Code § 65.2-708(A). “This section is the only statutory authority for a review on the ground of a
change in condition,” and both the claimant and the insurer or employer derive “the same” rights
“to make such application” “from the same source.” Bristol Door & Lumber Co. v. Hinkle, 157
Va. 474, 477, 161 S.E. 902, 903 (1932) (decided under § 47 of a predecessor version of the
Workers’ Compensation Act, 1918 Va. Acts. ch. 400).
We recently observed that
the twenty-four-month limitation of Code § 65.2-708(A) “is not a
statute of limitations in the ordinary sense. It does not provide that
[a party] has twenty-four months from the date the change in
condition occurred to file.” Rather subsection A provides that the
change in condition must occur within twenty-four months from
the date [for which] compensation was last paid.
Gordon, 55 Va. App. at 369, 685 S.E.2d at 883 (quoting Armstrong Furn. v. Elder, 4 Va. App.
238, 241, 356 S.E.2d 614, 615 (1987) (applying former Code § 65.1-99, now Code
§ 65.2-708(A))). It is also well settled that the time provisions of Code § 65.2-708 are not
jurisdictional and may be waived. Binswanger Glass Co. v.

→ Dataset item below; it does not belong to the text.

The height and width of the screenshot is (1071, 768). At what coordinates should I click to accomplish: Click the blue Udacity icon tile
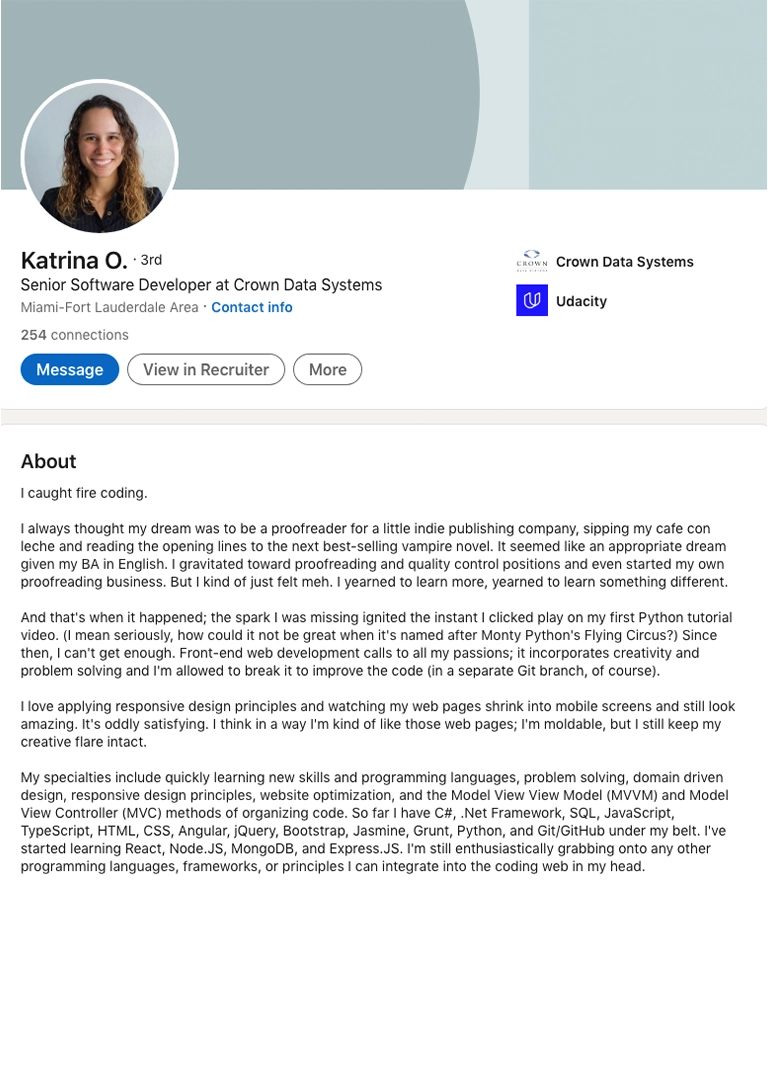coord(531,301)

Wallace, 214 Va. 70, 74, 197 S.E.2d
191, 194 (1973) (decided under the predecessor statute, Code § 65.1-99).
As we also have recently observed, “Subsection [(C)] of Code § 65.2-708, in turn,
operates as a tolling provision that extends th[e] limitation [in subsection (A)]. This tolling is
effected by an expanded definition of compensation to include wages paid to a claimant for
light-duty work that are equal to or greater than his pre-injury wages . . . .” Gordon, 55 Va. App.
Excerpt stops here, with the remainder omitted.